One nice thing about the Boston Symphony's open rehearsals is their concert hall quality. Instead of a tortuous practice session, a student audience sees and hears a preview of the next day's subscription concert. Charles Munch seldom finds it necessary to ask the orchestra to replay unsatisfactory passages. After nearly a week of practice, he has only a few subtle problems of interpretation to work out.
Still, Munch is a perfectionist. The string session had to play a passage from Roussel's Ballet Suite Le Festin de L'Araignee four times before it attained the precise dynamic contrast Munch wanted. Otherwise, the orchestra got through the rather dull score without mishap.

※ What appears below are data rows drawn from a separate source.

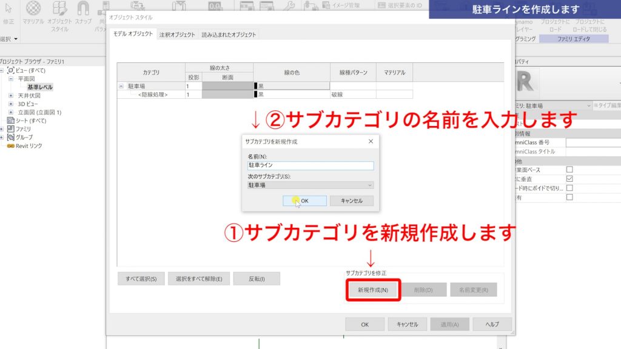This screenshot has height=349, width=621.
Task: Click the name (名前) text field containing 駐車ライン
Action: point(310,165)
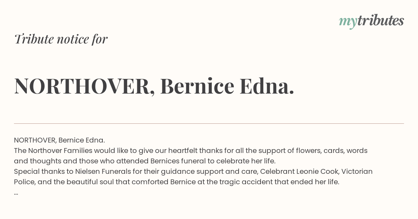This screenshot has height=219, width=418.
Task: Expand the truncated notice via the ellipsis
Action: [x=16, y=193]
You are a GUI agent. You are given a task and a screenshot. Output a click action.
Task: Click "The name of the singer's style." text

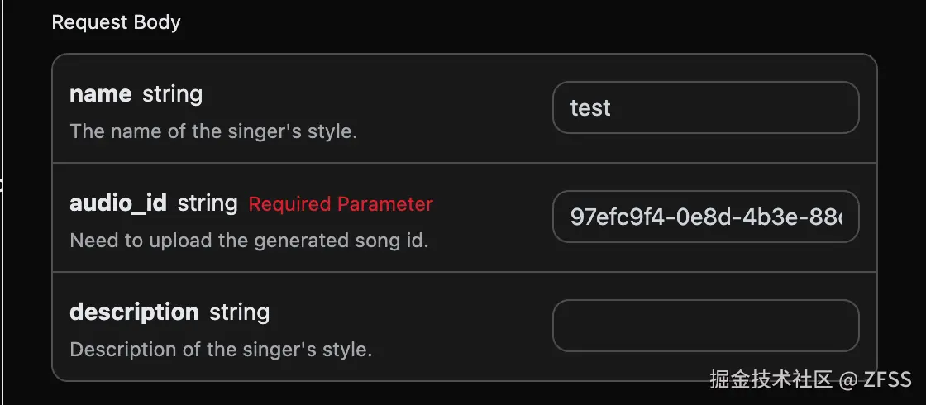pyautogui.click(x=213, y=131)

The rehearsal had begun with Bach's Suite No. 2 for Flute and Strings--chosen, no doubt, to show off the new female flutist, Doriot Anthony. Her crystal clear tone and prodigious breath control clicited applause from both audience and orchestra.
Beethoven's Fifth Piano Concerto was both the highlight and the lowlight of the evening. The orchestra was vigorous and forceful; Munch conducted with sweeping brilliance. But pianist Leila Goussean was as miscast playing the Emperor as Pier Angrli would be, playing Moby Dick. It takes a man--a strong man--to make this showy, difficult concerto come to life.